== Exercise details ==
According to the text on agentic AI in communications, what share of customer inquiries did the AI agents on Salesforce's help sites resolve?

== Exercise text ==

..........

Cross-system orchestration. This is where agentic AI really flexes. It can coordinate actions across CRM, billing, telephony, and messaging platforms in a single workflow—something that previously required multiple agents, multiple tools, and many manual handoffs.
Real-world brands putting agentic AI to work
Major brands are already deploying agentic AI in their communications stacks and seeing real results. Responsible organizations are also ensuring that their customers know when they’re interacting with AI.
Salesforce is using its own Agentforce technology to deploy AI agents across customer-facing and internal operations. At Bandwidth’s Reverb25 event, Salesforce’s Senior Director of Product Management, Swati Deo, shared how the company deployed AI agents on its help sites, which serve 60 million customers across 740,000 knowledge articles, and saw those agents resolve more than 85% of customer inquiries, leading to a 65% reduction in response times.
Salesforce also deployed AI agents internally via Slack for HR and IT cases, demonstrating how agentic AI works on both sides of the organization. (Read the full Salesforce story →)
Wyndham Hotels & Resorts, the world’s largest hotel franchisor, partnered with AI platform Canary and Bandwidth’s Maestro to deploy voice AI across its properties. The system routes calls seamlessly between Wyndham’s CCaaS platform (Five9) and Canary’s voice AI, giving guests instant, personalized responses around the clock.
As Joe DeLuca, Director of Voice Contact Center Systems at Wyndham, put it: “It’s provided a de facto DR where we’re able to maintain the continuity in our dial plan and ultimately mitigate vendor lock-in.””After a successful pilot across hundreds of properties, Wyndham rolled the technology out globally. (Read the full Wyndham story →)
Genesys, a global leader in experience orchestration, is expanding its AI-driven communications infrastructure internationally with Bandwidth. Their approach connects data, AI, and human interactions on the back of ultra-low latency, secure number provisioning, and built-in compliance controls, enabling enterprises to deliver consistent, intelligent customer experiences across regions. (Read the full Genesys story →)
What all three have in common is that they’re not just adding AI to their existing stack. They’re rethinking how conversations happen, how systems connect, and how much of the customer journey AI can own.
Why the communications layer matters for agentic AI
Agentic AI in communications is only as good as the infrastructure it runs on.
When an AI agent handles a live voice call (verifying identity, pulling up account data, taking action on a customer’s behalf), the telephony underneath needs to be fast, reliable, and compliant. And in regulated industries, a gap in call recording or data handling can create real problems.

..........

[Screenshot grounding data]
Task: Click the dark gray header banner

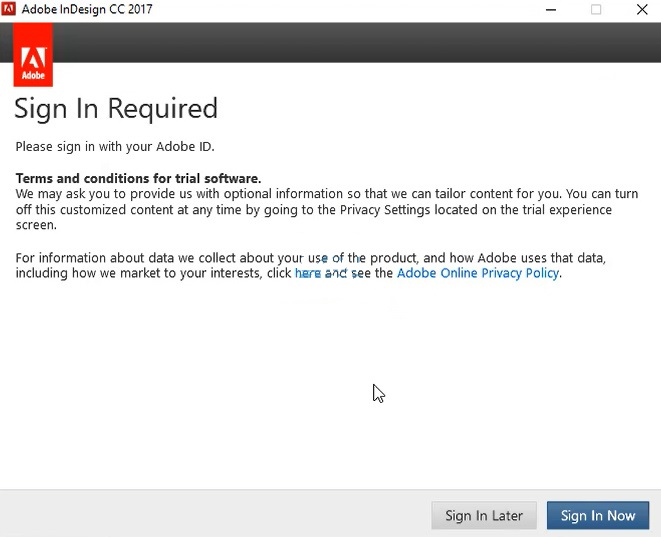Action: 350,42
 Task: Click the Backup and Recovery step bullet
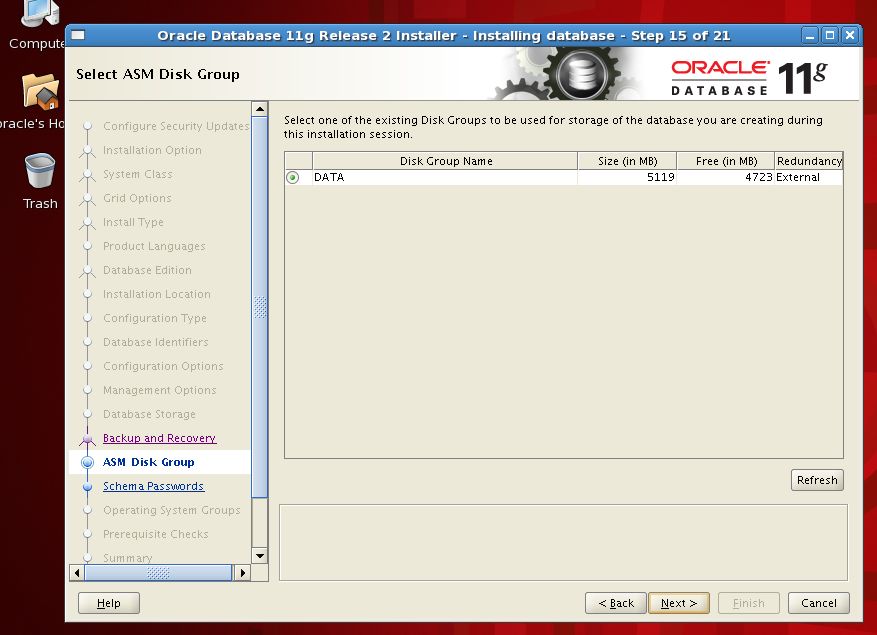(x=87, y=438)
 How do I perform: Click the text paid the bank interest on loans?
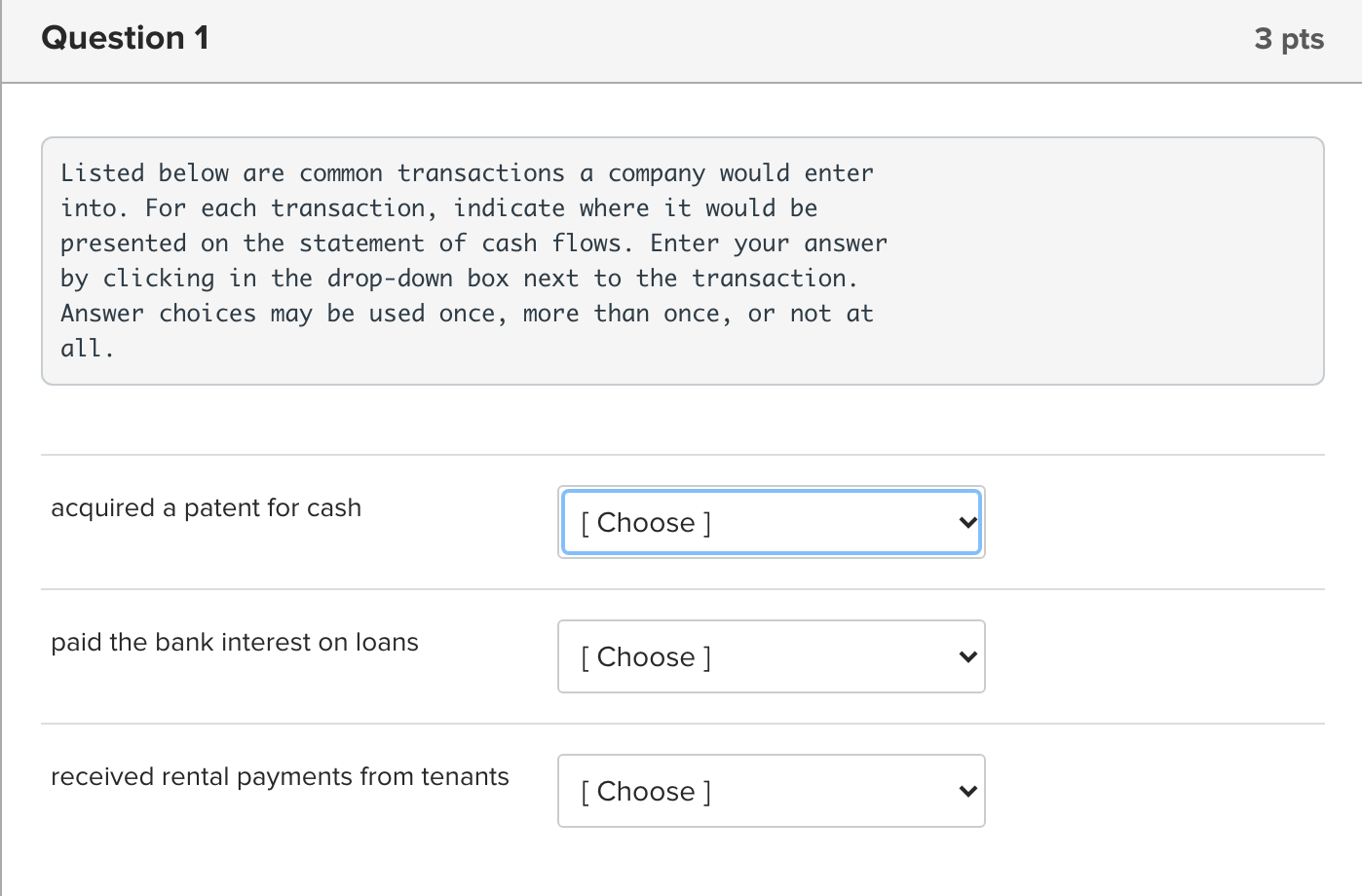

..........

== Written solution ==
More than 85% of customer inquiries.